- [Selected extract]
★ ★ ★ ★ ★

[Owasp-leaders] OWASP Election

Josh Sokol josh.sokol at owasp.org
Fri Oct 9 22:20:46 UTC 2015

I'm late to the party, but I couldn't agree more with what Andrew says
here.  I think we have little to gain (only vendors) from this proposed
change and everything to lose.  I would much rather focus our limited time
and attention on furthering OWASP's mission as a charity making application
security visible.  If this comes to a vote during my tenure on the Board, I
intend to vote "no".


On Fri, Oct 9, 2015 at 7:51 AM, Andrew van der Stock <vanderaj at owasp.org>

> As most of you know, I have been around OWASP since nearly the start. I
> was not in Mark's apartment like so many claim, but I have been around an
> awful long time. I say this not to blow my own horn, but to remind newer
> folks that we've been here before, and it sucked. BIG TIME.
> I don't know that many of you know why OWASP split into to two factions
> back in the day when WASC was formed. Those scars from that split are just
> about all healed up now, but we and all those who left lost way more from
> the split than you can ever imagine. That split was over many reasons, but
> one of the many concerns was if we were to be independent and vendor
> neutral, or more about vendors using OWASP for commercial gains. WASC, and
> more recently SAFEcode, were/are the vendor version of OWASP. They have
> negligible mind share. We must learn from the past, and not repeat those
> mistakes.

★ ★ ★ ★ ★

- [Data block]
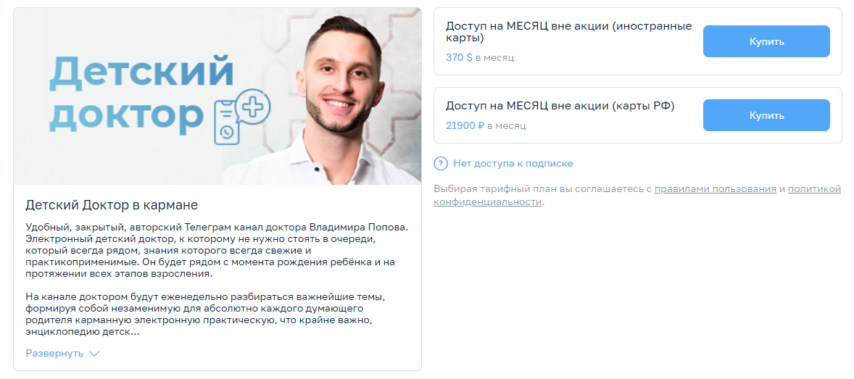Buy monthly access for foreign cards

766,41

★ ★ ★ ★ ★

- [Given exercise] Give the passage of the OWASP election message between "I'm late to" and "sucked. BIG TIME.", inclusive, swapping "charity" for "nonprofit".

- [Reply]
I'm late to the party, but I couldn't agree more with what Andrew says
here.  I think we have little to gain (only vendors) from this proposed
change and everything to lose.  I would much rather focus our limited time
and attention on furthering OWASP's mission as a nonprofit making application
security visible.  If this comes to a vote during my tenure on the Board, I
intend to vote "no".


On Fri, Oct 9, 2015 at 7:51 AM, Andrew van der Stock <vanderaj at owasp.org>

> As most of you know, I have been around OWASP since nearly the start. I
> was not in Mark's apartment like so many claim, but I have been around an
> awful long time. I say this not to blow my own horn, but to remind newer
> folks that we've been here before, and it sucked. BIG TIME.